___ TEXTAUSZUG
Die Jahreszahl 1591 steht auf einem Balken an der Tür des Hofs. Wie das Idealbild eines urtümlichen Schwarzwaldhofs schmiegt sich der breit gelagerte Holzbau mit seinem weit auskragenden Walmdach in die Landschaft eines Hochtals südlich von Schönwald. Wegen der weitgehend auf das Baujahr zurückgehenden Substanz wurde er bereits früh von der Forschung beachtet und als Kulturdenkmal von besonderer Bedeutung eingestuft. Im Lauf der Jahrhunderte erlebte der Hof nur wenige Veränderungen, wie den Einbau einer Hocheinfahrt in den Dachraum oder den Anbau eines Leibgedings, das bei einer Teilsanierung 1976 wieder entfernt wurde. Die schadhafte Holzverschindelung des Daches wurde zu diesem Zeitpunkt mit Faserzementplatten überdeckt. Damals gehörte der Hof mit seiner Fläche von 45 Hektar Wald und Wiesen noch der Gemeinde Schönwald, die ihn über 150 Jahre lang durch Pächter bewirtschaften ließ.

Kienzlerhansenhof bei Schönwald, Ansicht von außen

Angesichts dringend notwendiger Sanierungsmaßnahmen beschloss die Gemeinde 2013, sich von dem unrentierlichen Objekt zu trennen. Es war ein Glücksfall, dass Anja Kluge und Ingolf Gössel aus Stuttgart, Inhaber des Architekturbüros gk gössel+kluge generalplaner, auf den Hof aufmerksam wurden. Ihre Bereitschaft, das Anwesen nicht nur als Zweitwohnsitz und Dependance ihres Architekturbüros zu nutzen, sondern auch die Landwirtschaft unter Naturschutzaspekten und extensiver Arbeitsweise weiterzubetreiben, gab den Ausschlag, dass sie in einem Bieterverfahren neue Eigentümer wurden.
______
___ AUSGANGSDATEN
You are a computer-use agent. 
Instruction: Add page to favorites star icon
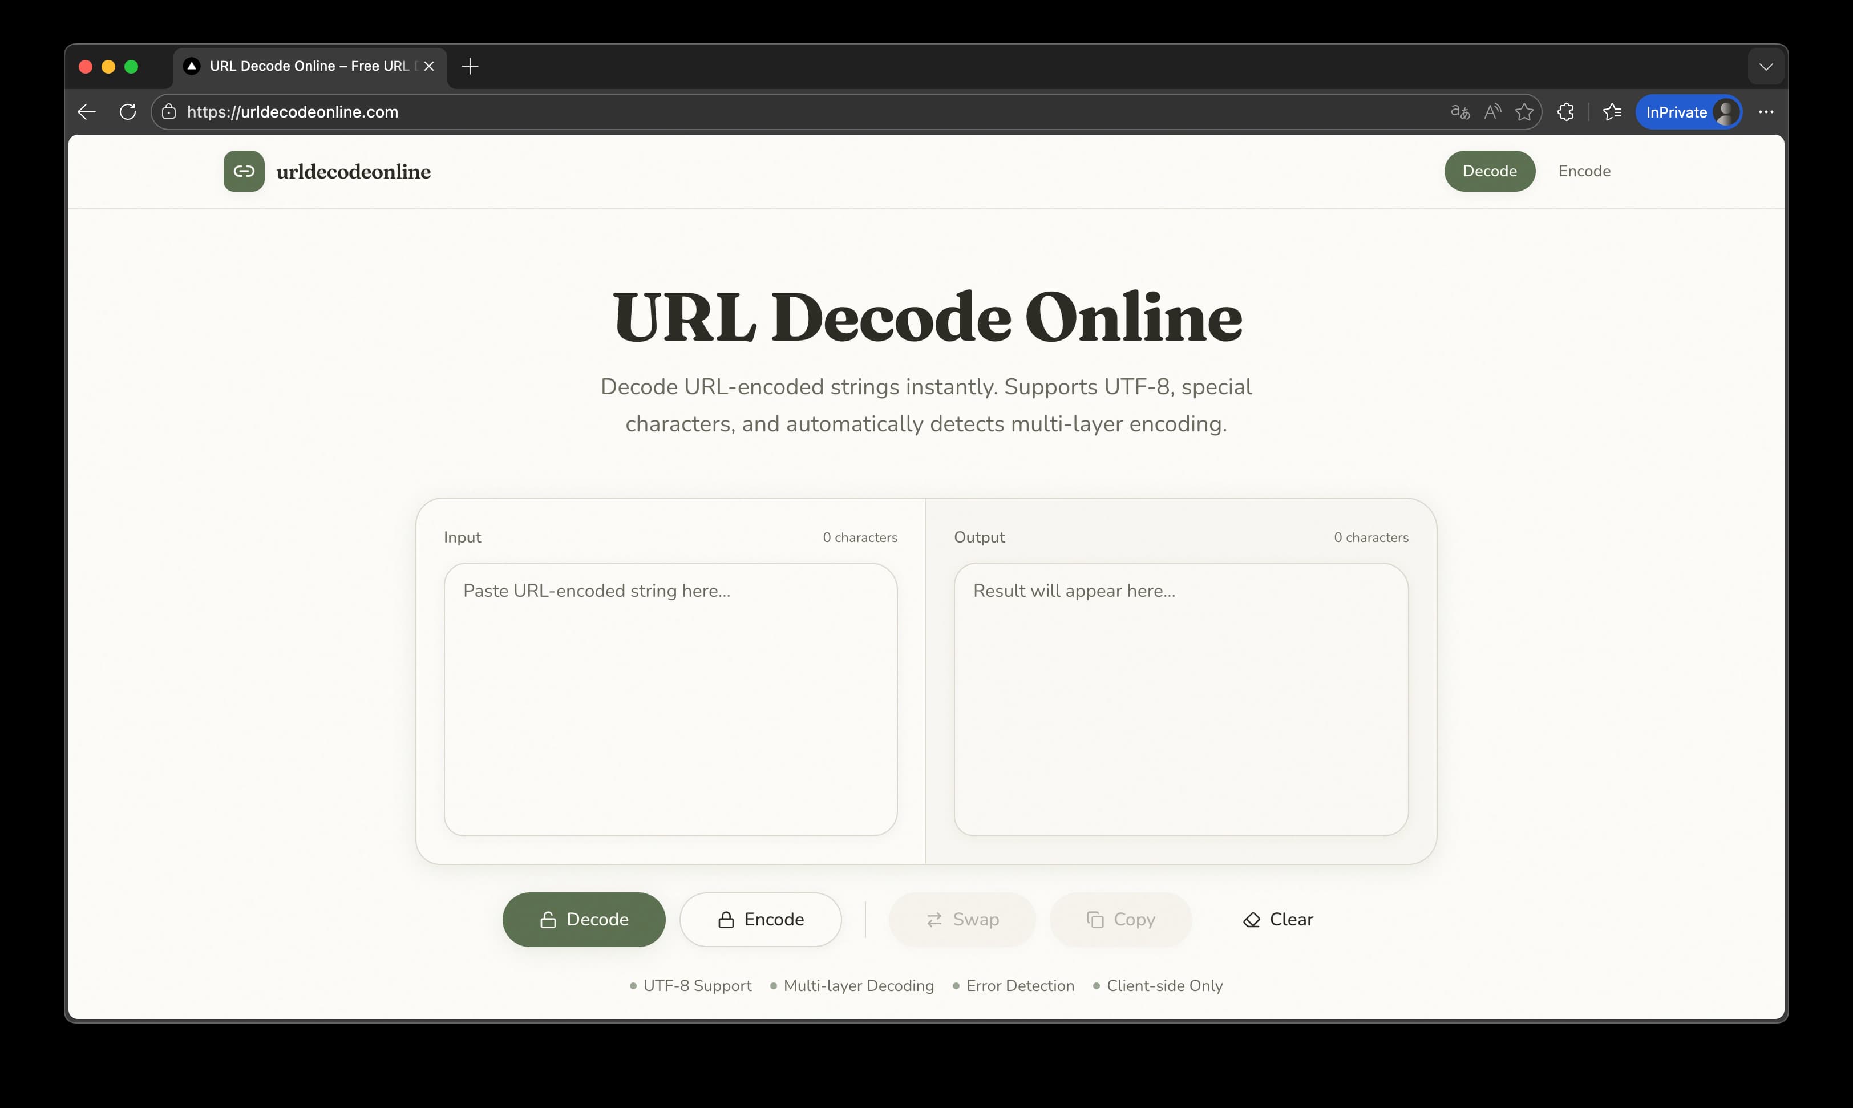point(1524,112)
______
AUFGABENSTELLUNG:
**A.** Wie viele Hektar Wald und Wiesen gehörten laut dem Text über den Kienzlerhansenhof zum Hof, als er noch der Gemeinde Schönwald gehörte?
**B.** Schreib den Abschnitt aus dem Text über den Kienzlerhansenhof ab, der bei "Die Jahreszahl 1591" beginnt und bei "Pächter bewirtschaften ließ." endet, und benenne dabei "Walmdach" in "Satteldach" um.
**C.** Setz den Text über den Kienzlerhansenhof nach seinem letzten Satz fort.
Das Material stammt aus einer anderen Quelle als der Text über den Kienzlerhansenhof.

ANTWORTEN JE AUFGABE:
**A.** 45 Hektar.

**B.**
Die Jahreszahl 1591 steht auf einem Balken an der Tür des Hofs. Wie das Idealbild eines urtümlichen Schwarzwaldhofs schmiegt sich der breit gelagerte Holzbau mit seinem weit auskragenden Satteldach in die Landschaft eines Hochtals südlich von Schönwald. Wegen der weitgehend auf das Baujahr zurückgehenden Substanz wurde er bereits früh von der Forschung beachtet und als Kulturdenkmal von besonderer Bedeutung eingestuft. Im Lauf der Jahrhunderte erlebte der Hof nur wenige Veränderungen, wie den Einbau einer Hocheinfahrt in den Dachraum oder den Anbau eines Leibgedings, das bei einer Teilsanierung 1976 wieder entfernt wurde. Die schadhafte Holzverschindelung des Daches wurde zu diesem Zeitpunkt mit Faserzementplatten überdeckt. Damals gehörte der Hof mit seiner Fläche von 45 Hektar Wald und Wiesen noch der Gemeinde Schönwald, die ihn über 150 Jahre lang durch Pächter bewirtschaften ließ.

**C.**
In enger Abstimmung mit den Denkmalbehörden erfolgte seit 2014 eine umfassende Sanierung, für die zunächst von den Bauforschern Dr. Stefan Blum, Stephen King und Burghard Lohrum sowie das eigene Büro detaillierte Untersuchungen durchgeführt wurden.

Die folgenden baulichen Maßnahmen wurden unter Beibehaltung der Grundrisse in traditioneller Handwerkskunst durchgeführt. Schadhafte Hölzer wurden ausgetauscht, Verformungen vorsichtig rückgängig und Holzverbindungen wieder kraftschlüssig gemacht. Die Entfernung der Zementplatten auf dem Dach und die Neueindeckung mit handgespaltenen Holzschindeln, unter denen die Reste der historischen Verschindelung erhalten blieben, förderte die Außenwirkung. Als positiv bewertet hat die Jury auch das Ziel, trotz des Grundsatzes der Minimierung von Veränderungen den Hof niedrigenergetischen Standards anzupassen. Im originalen Aufbau der Außenwand wurden als Kernschicht eine Holzfaserdämmung sowie eine speziell abgestimmte Windsperre eingebracht. Die neuen Holzfenster nach historischem Vorbild wurden als Kastenkonstruktionen ausgebildet. Die dauerhafte Grundwärme von 20 Grad Raumtemperatur liefert auch in kalten Wintern eine geothermische Anlage, die in einem der früheren Wirtschaftsräume installiert wurde, ohne die Bausubstanz zu beeinträchtigen. Traditionelle Grundöfen in den Stuben und der restaurierte Herd in der Rauchküche liefern bei Bedarf zusätzliche Wärme.

Für erforderliche Neubauteile sind ausschließlich die am ursprünglichen Bau vorhandenen Materialien Holz, Granit und Lehm verwendet. Auf Fliesen wurde ganz verzichtet, stattdessen die Wände mit Lehm verputzt und der Boden mit einem mit Stallmist versetzten Lehmestrich versehen. Moderne Sanitärelemente erscheinen als hinzugefügte Objekte von skulpturaler Wirkung.

Kienzlerhansenhof bei Schönwald, Blick in die Küche

Kienzlerhansenhof bei Schönwald, Wohnbereich

© Text: Schwäbischer Heimatbund 2016
© Bilder: gk Goessel-Kluge (oben), Zehnder (beide unten)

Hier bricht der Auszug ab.